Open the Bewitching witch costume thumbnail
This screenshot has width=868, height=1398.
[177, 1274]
--
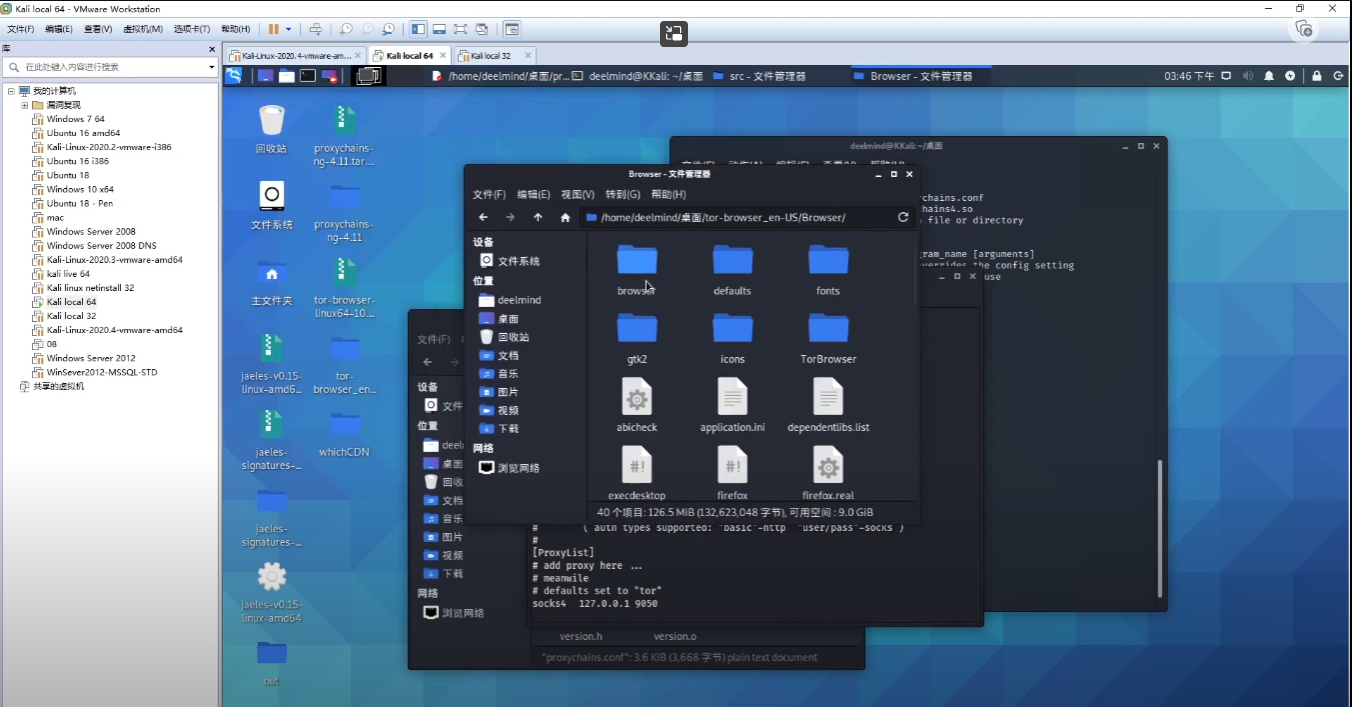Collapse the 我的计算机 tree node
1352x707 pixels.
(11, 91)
...
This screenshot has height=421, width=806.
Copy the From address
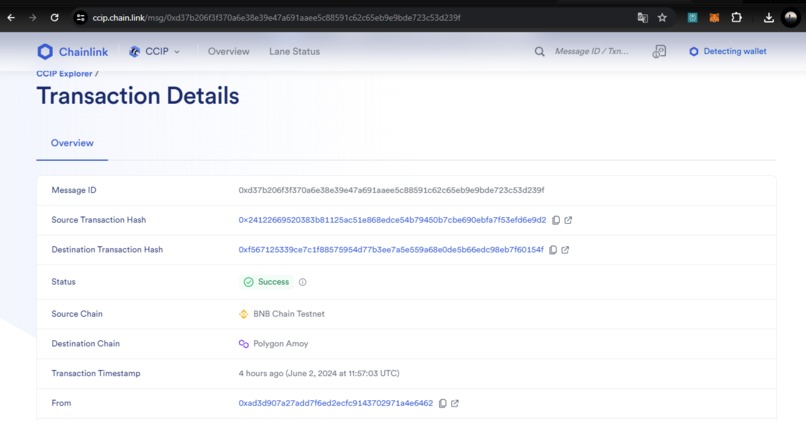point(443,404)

### [Your instructions]
Echo, unchanged, the lines of the items from the one containing "Open the Bewitching witch costume thumbnail" through the one containing "[177, 1274]", with both of those lines included.

### [Written response]
Open the Bewitching witch costume thumbnail
This screenshot has width=868, height=1398.
[177, 1274]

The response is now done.